++++ Dataset rows ++++
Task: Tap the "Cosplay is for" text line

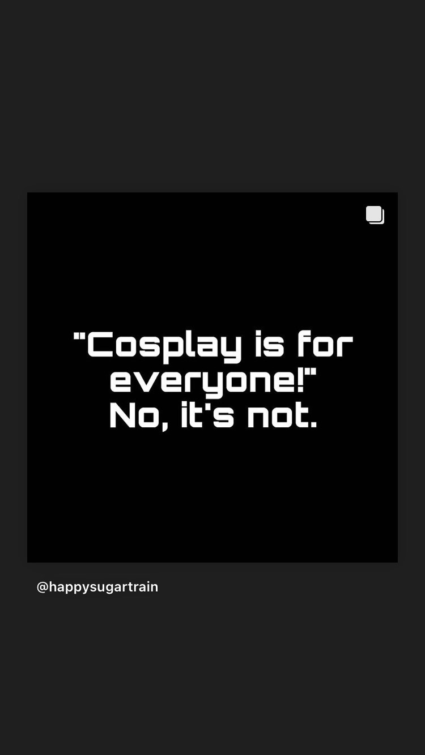Action: (x=213, y=346)
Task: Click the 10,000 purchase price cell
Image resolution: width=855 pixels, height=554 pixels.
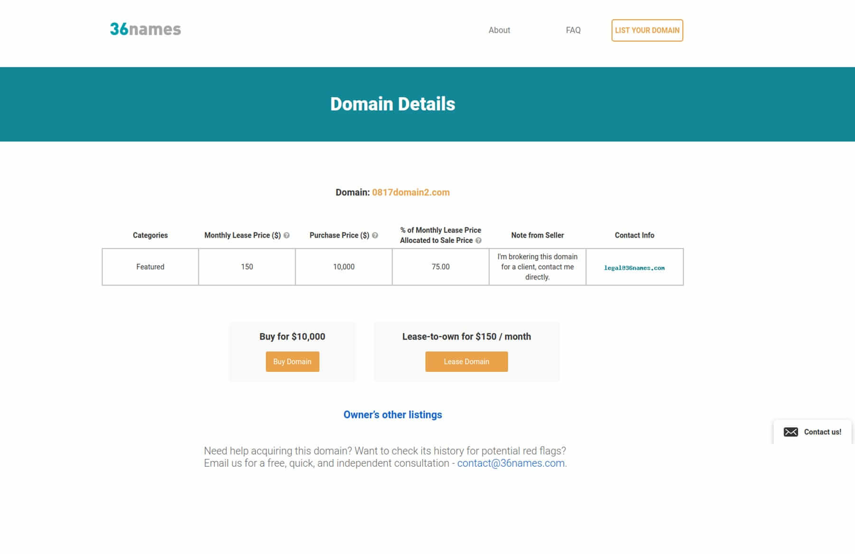Action: pos(344,267)
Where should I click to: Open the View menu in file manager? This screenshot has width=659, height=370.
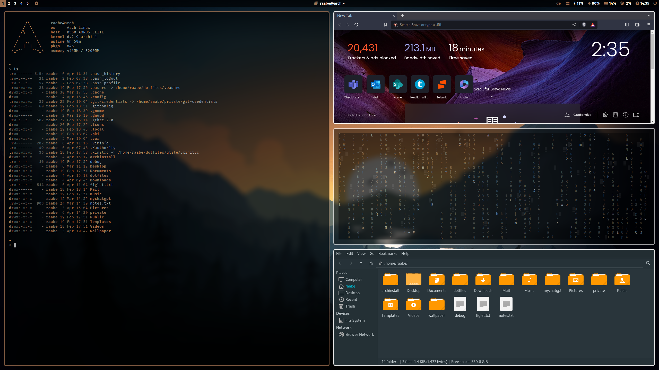click(x=361, y=254)
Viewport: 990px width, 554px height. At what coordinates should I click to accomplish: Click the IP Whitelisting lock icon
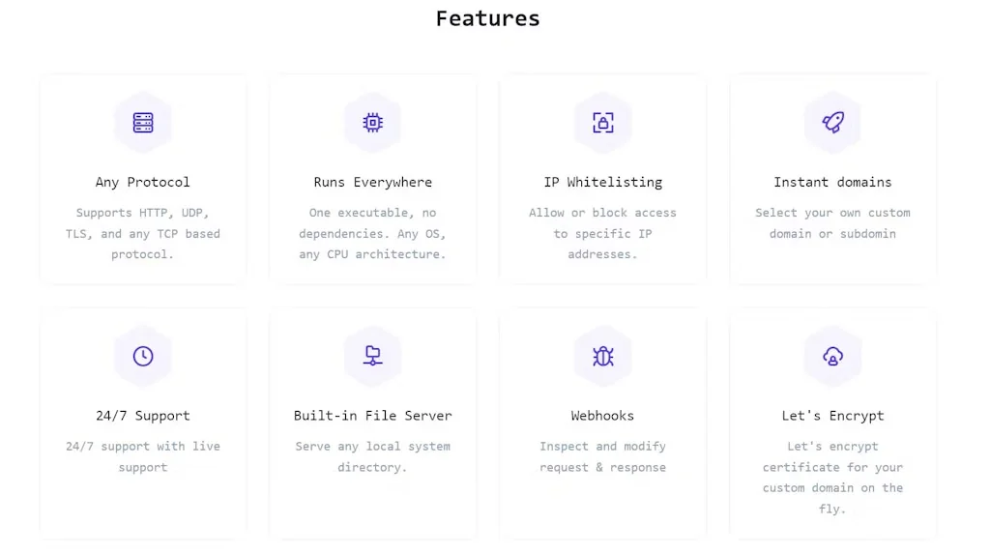pyautogui.click(x=602, y=123)
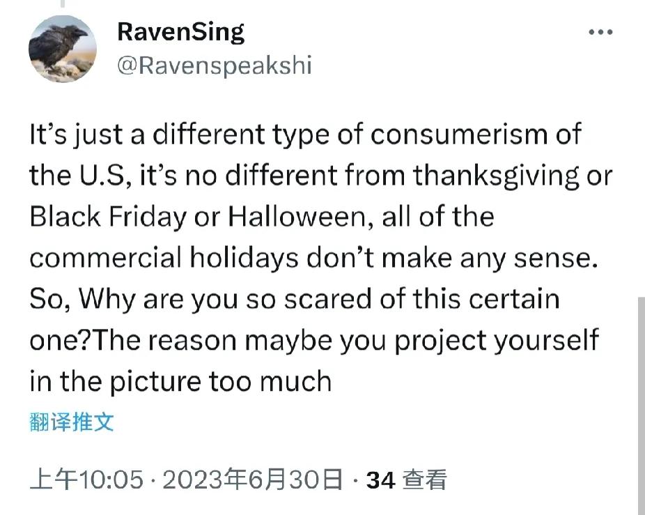645x515 pixels.
Task: Click 'commercial holidays' in the tweet body
Action: coord(164,258)
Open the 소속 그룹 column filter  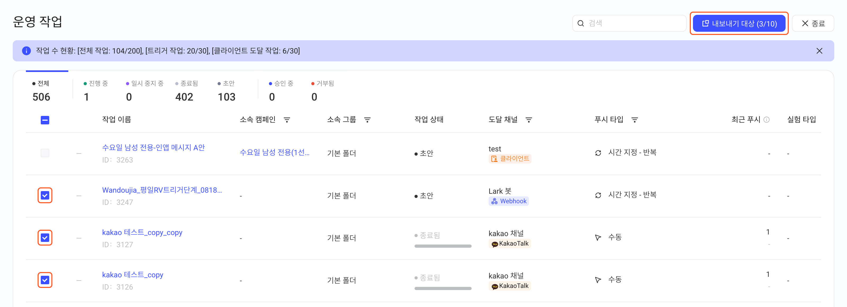pos(367,120)
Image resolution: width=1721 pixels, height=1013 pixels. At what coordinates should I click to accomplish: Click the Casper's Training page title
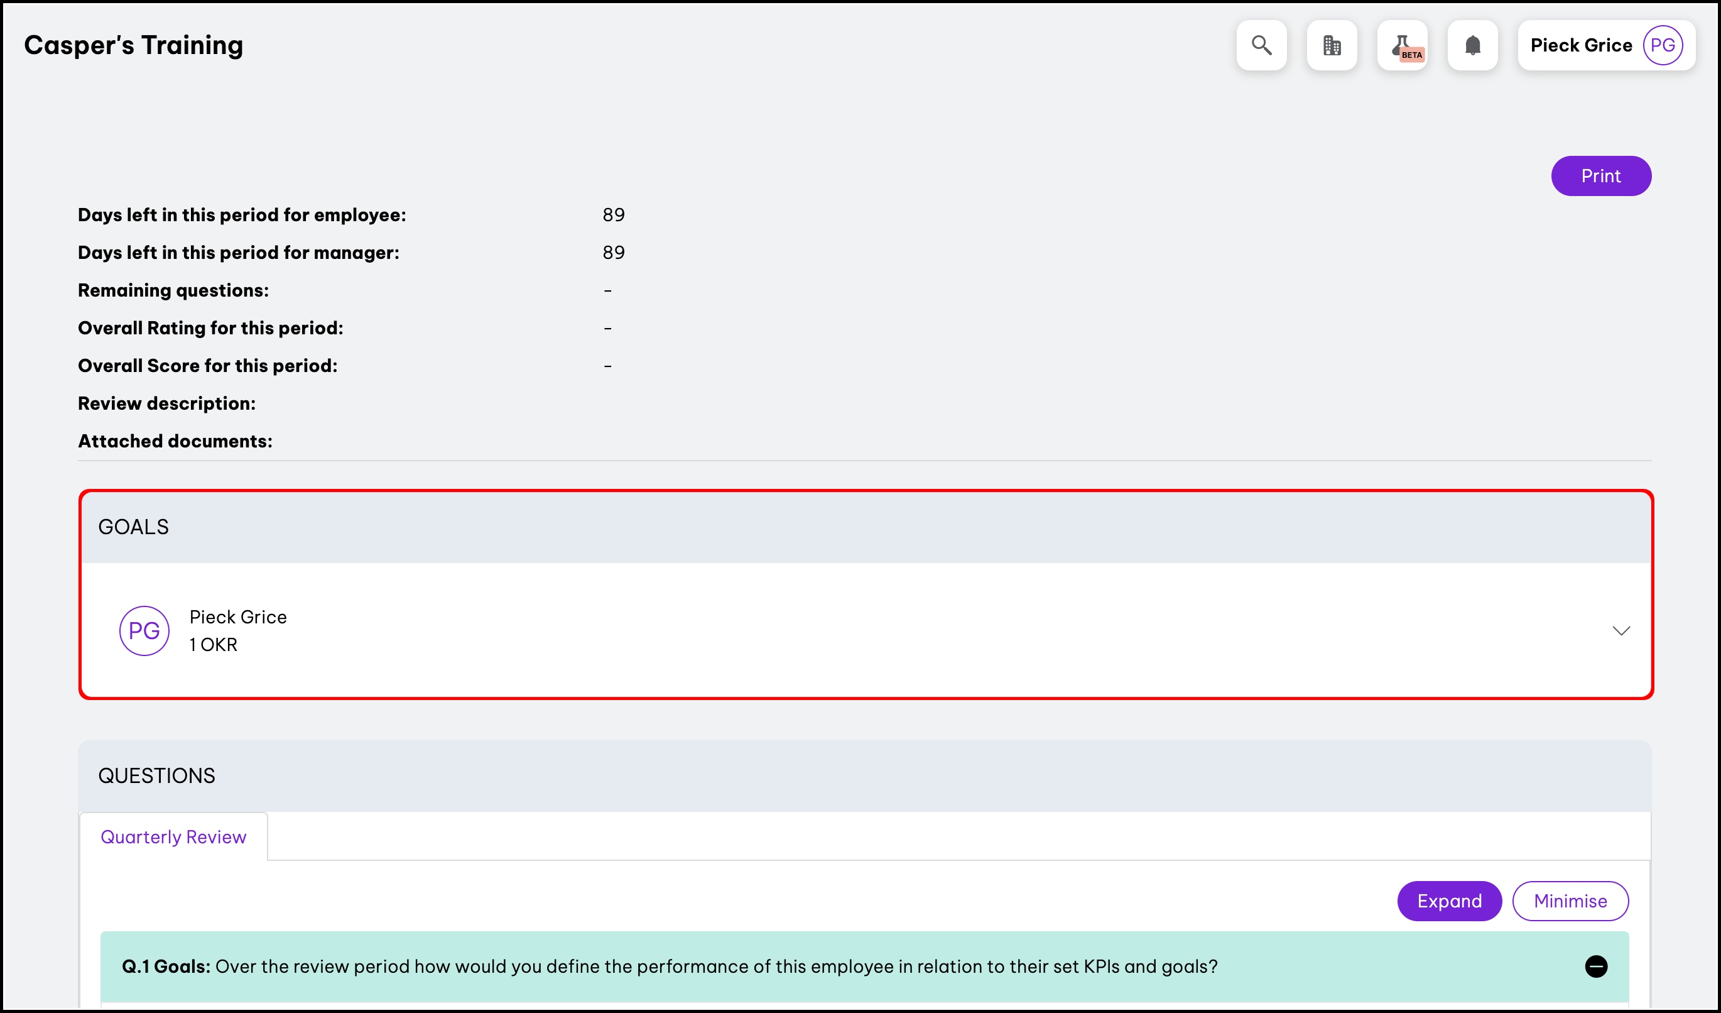[x=134, y=45]
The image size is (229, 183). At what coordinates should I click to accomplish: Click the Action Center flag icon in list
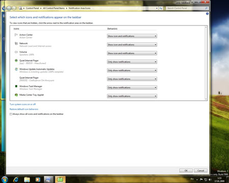[16, 35]
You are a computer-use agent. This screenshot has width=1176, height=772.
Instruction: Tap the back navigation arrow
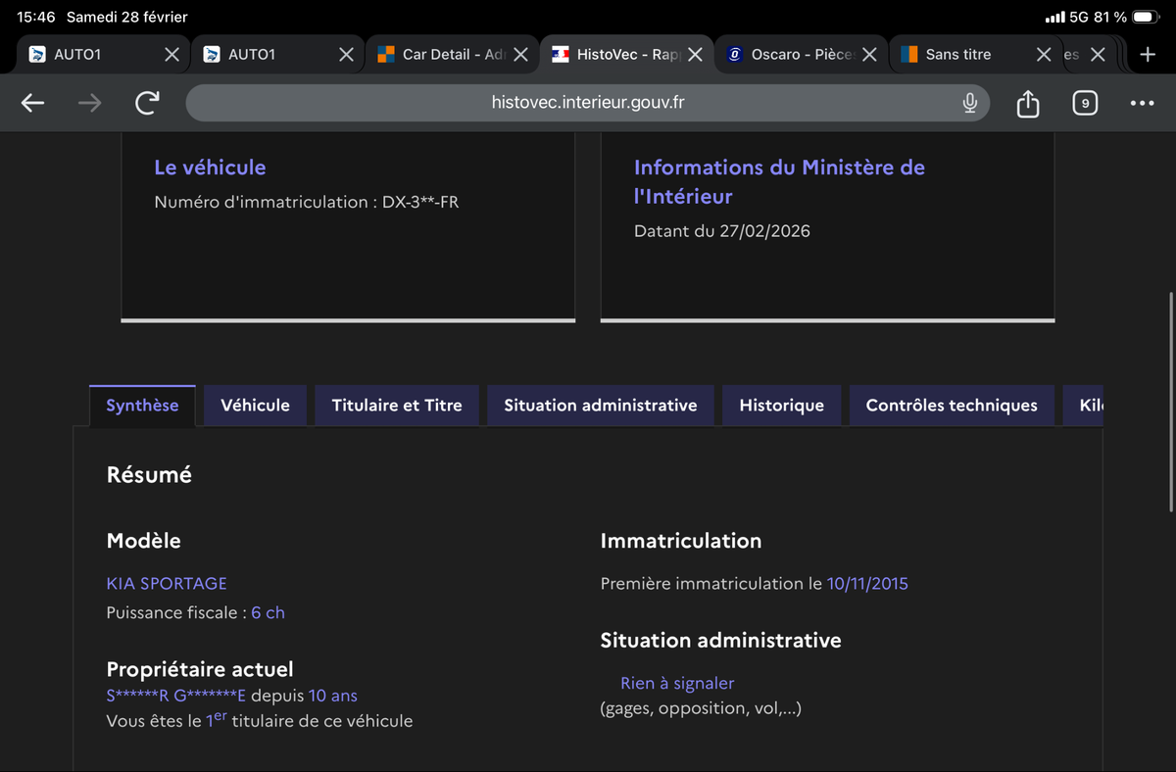[33, 103]

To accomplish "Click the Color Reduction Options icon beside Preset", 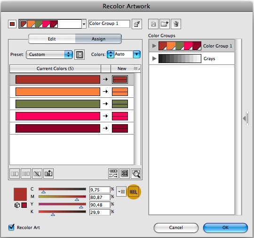I will pyautogui.click(x=79, y=55).
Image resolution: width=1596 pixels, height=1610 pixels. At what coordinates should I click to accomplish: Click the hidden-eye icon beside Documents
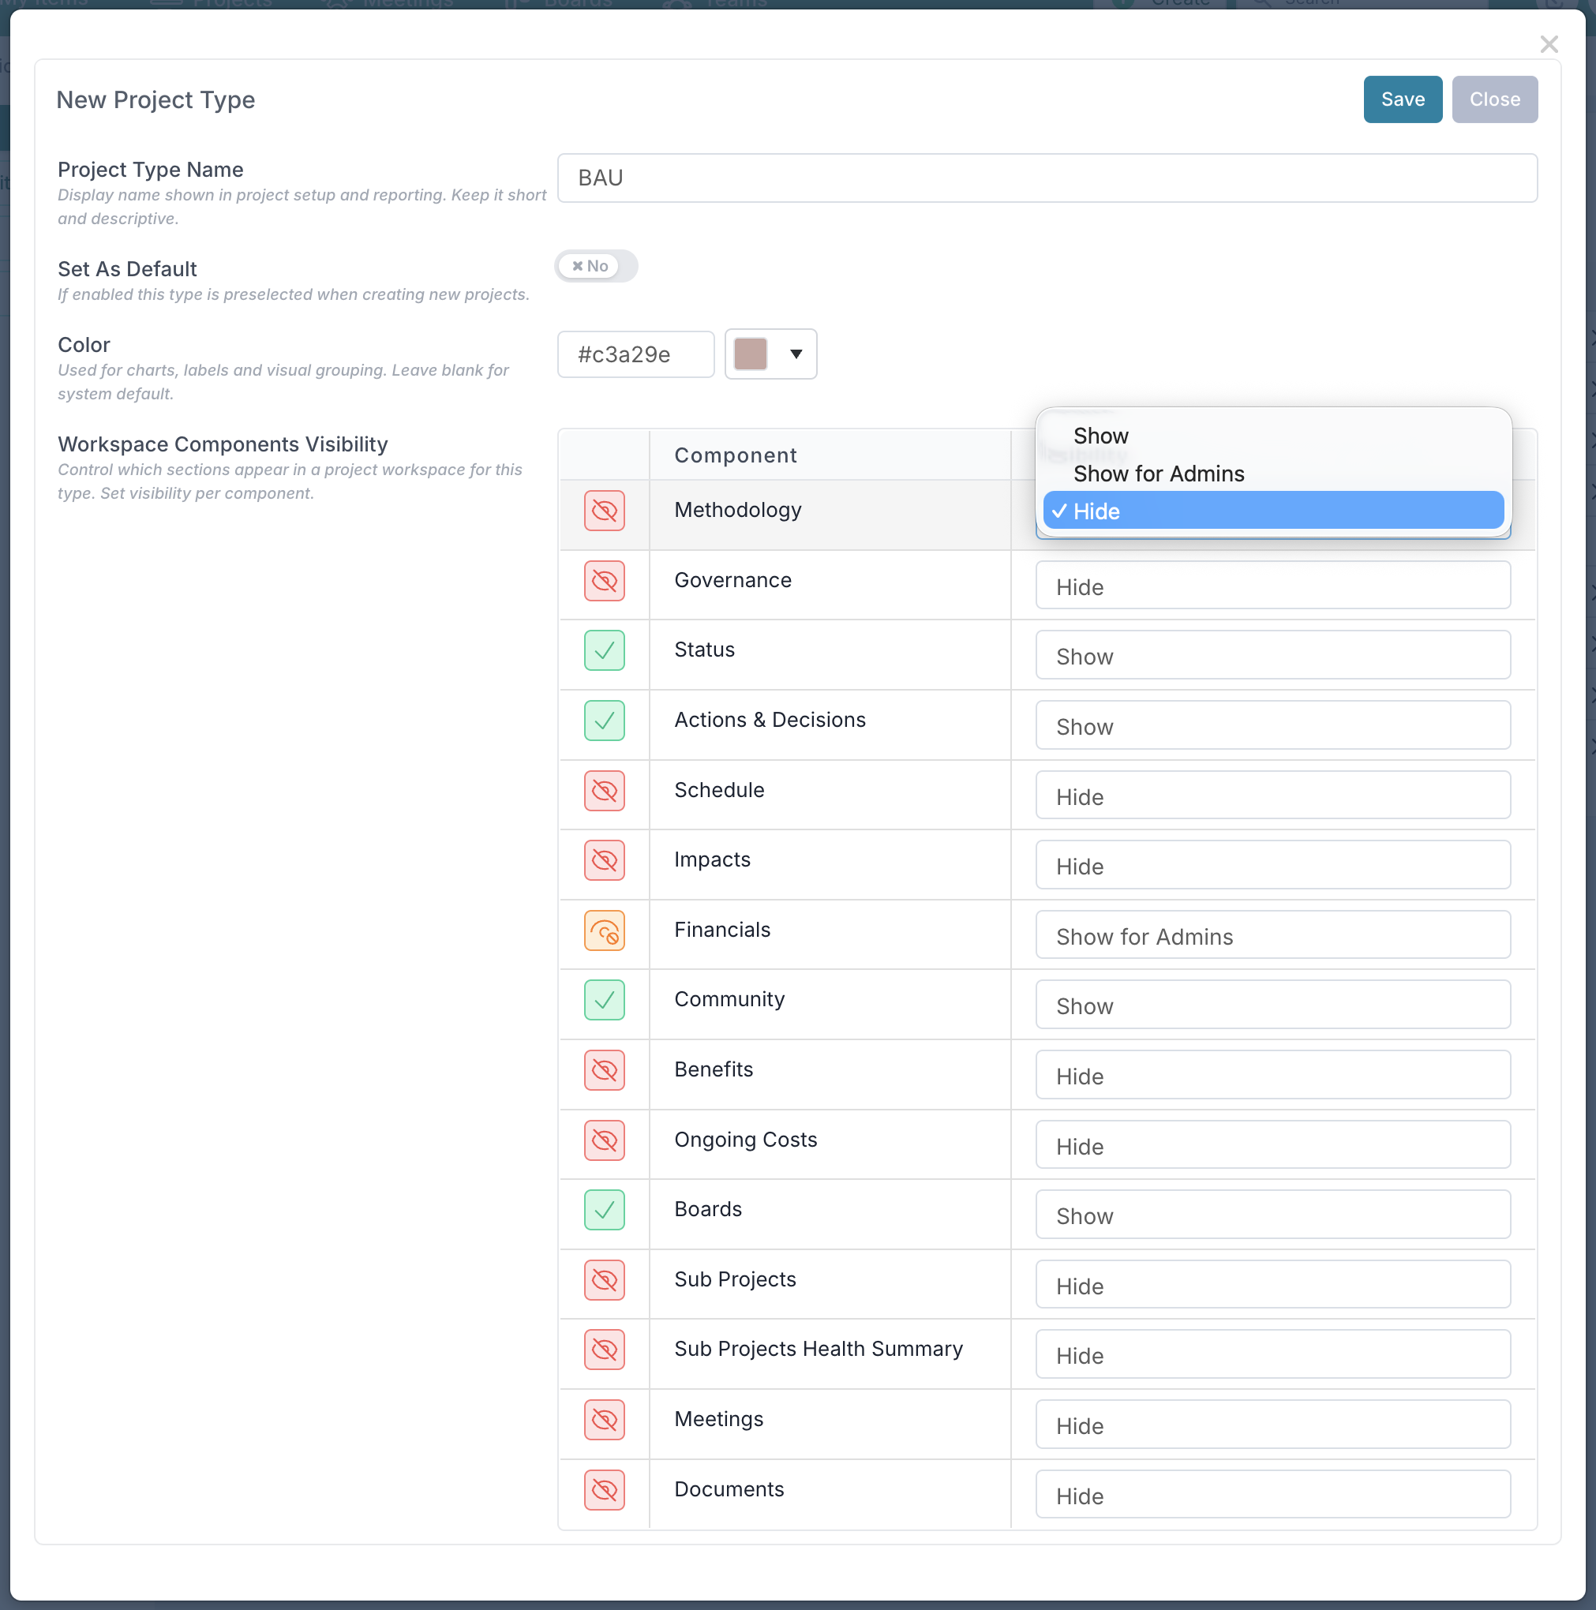pos(604,1490)
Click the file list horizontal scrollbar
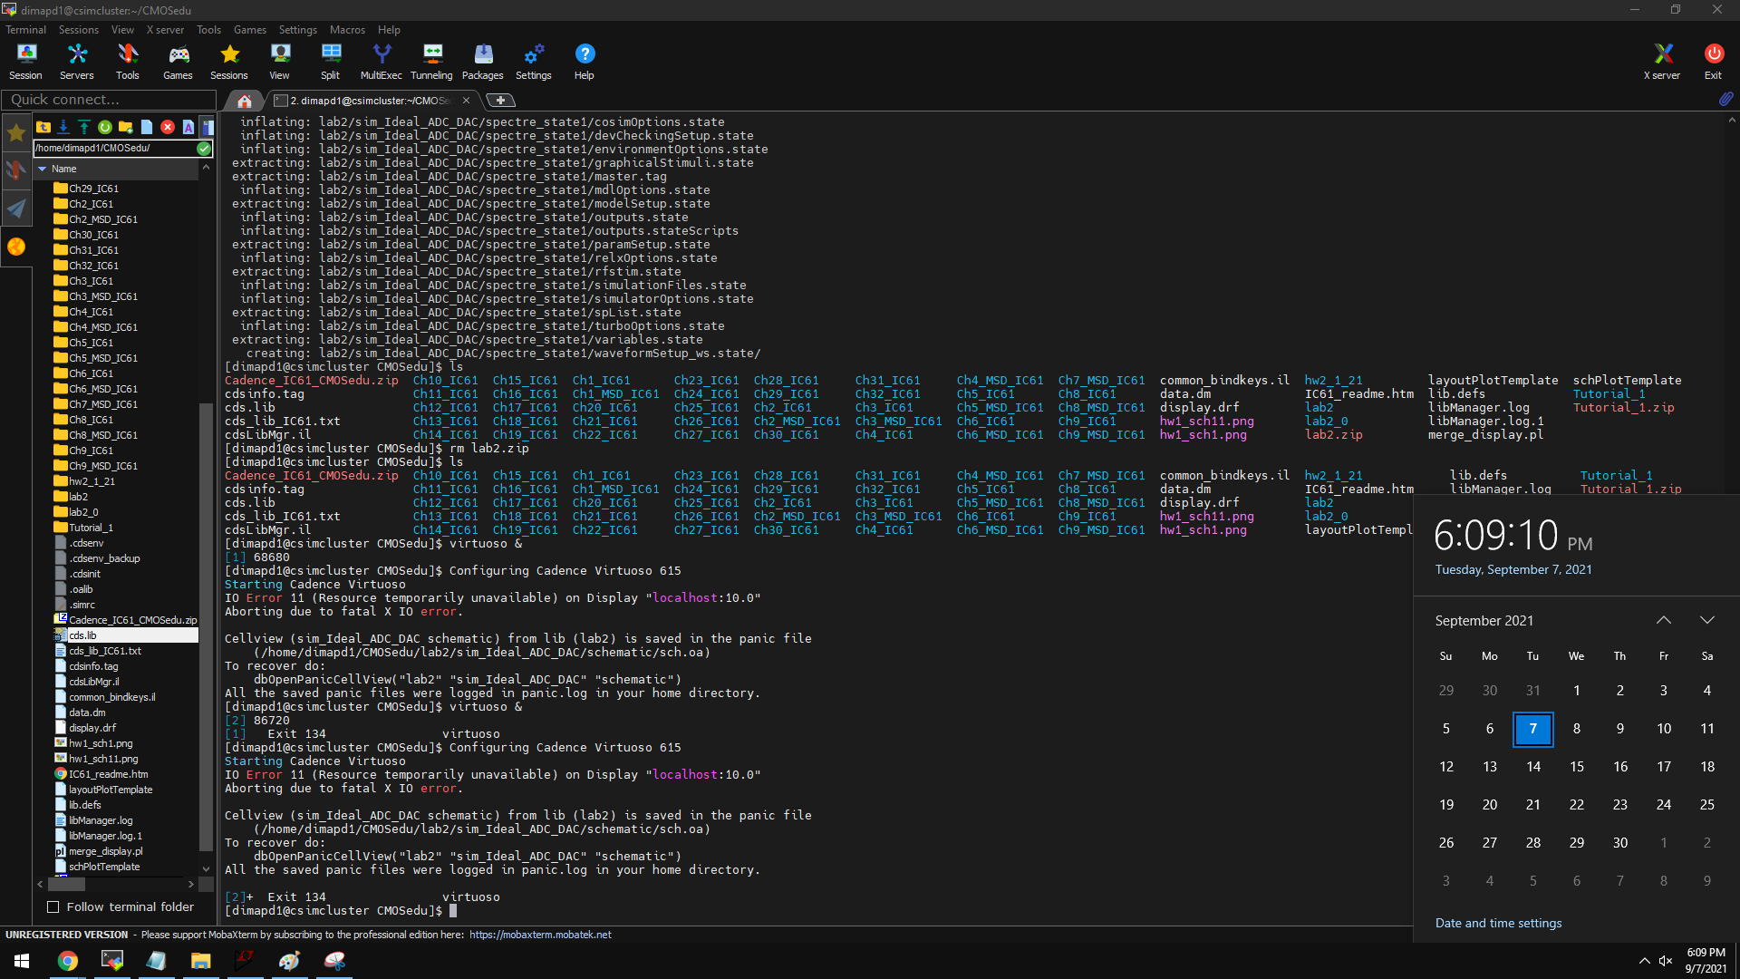The width and height of the screenshot is (1740, 979). pos(66,884)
++++
=== What you need to do ===
List every line of the records above that contains the word "file".

=== Finished task ===
Where should I click to: Open the View menu in file manager? This screenshot has width=659, height=370.
Click the file list horizontal scrollbar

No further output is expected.